- Motto: Totus Tuus (All Yours) 18230 24th Ave.

Location
- 2358 182nd Street Surrey, British Columbia, V3Z 9V9 Canada

Information
- School type: Independent
- Motto: "Totus Tuus" (All Yours)
- Religious affiliation: Roman Catholic
- Established: 2017
- School board: Catholic Independent Schools of the Vancouver Archdiocese (CISVA)
- Superintendent: Sandra Marshall
- Principal: Anthony Walters
- Grades: 8–12
- Enrollment: 750 (co-ed)
- Language: English
- Area: Hazelmere, South Surrey
- Colours: Maroon and Navy
- Team name: Royals
- Website: www.sjp2academy.com

= St. John Paul II Academy (Surrey, British Columbia) =

St. John Paul II Academy is the newest co-ed Catholic Secondary school, under the administration of Catholic Independent Schools Vancouver Archdiocese (CISVA) school board in Canada.

The new Catholic high school was commissioned under the leadership of Archbishop J. Michael Miller, CSB of the Vancouver Catholic Archdiocese. The new campus will open in Hazelmere, South Surrey, in 2025.

== Independent school status ==
St. John Paul II Academy is classified as a Group 1 school under British Columbia's Independent School Act. It receives 50% funding from the Ministry of Education. The school receives no funding for capital costs. It is under charge of the Roman Catholic Archdiocese of Vancouver.

== School uniforms ==
The Catholic school uniform is an important part of St. John Paul II Academy standards as it seeks to promote unity in faith. It also helps to remove discrimination. The uniform comprises the school colours of Maroon & White. This includes cardigans, pants for boys, Tartan Kilt for girls, along with all black shoes.

== Academic performance ==

St. John Paul II Academy has not been ranked by the Fraser Institute, as it's a relatively new school.

Academic Departments

- Humanities
- English
- French
- Mathematics
- Physical Education
- Science
- Robotics
- Special Needs Resources
- Visual Arts
- Career Development
- Christian education
- Textiles

== Athletic performance ==
Both the varsity boys' and girls' basketball teams will participate in the BC Catholic Basketball Championship, one of the largest tournaments in the province of BC. The new campus development in Hazelmere, South Surrey, may offer the ability to develop soccer and football programs in the future.

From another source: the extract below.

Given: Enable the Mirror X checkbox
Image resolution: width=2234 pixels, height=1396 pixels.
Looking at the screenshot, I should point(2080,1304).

The school participates in sporting events under the name of the "Royals", with the team colours of maroon and white.

| School teams |
|---|
| Cross country |
| Volleyball |
| Track and field |
| Basketball |
| Tennis |
| Ultimate |

== Artistic performance ==
St. John Paul II Academy provides students with a variety of performing & non-performing arts.

| Performing Arts | Visual Arts |
|---|---|
| Drama | Art |
| Band | Photography |
| Music | Stage Props |
| Choir | Yearbook |

==Notes==
As part of their faith in action, the academy provides support to Chugu Primary School in Nigeria.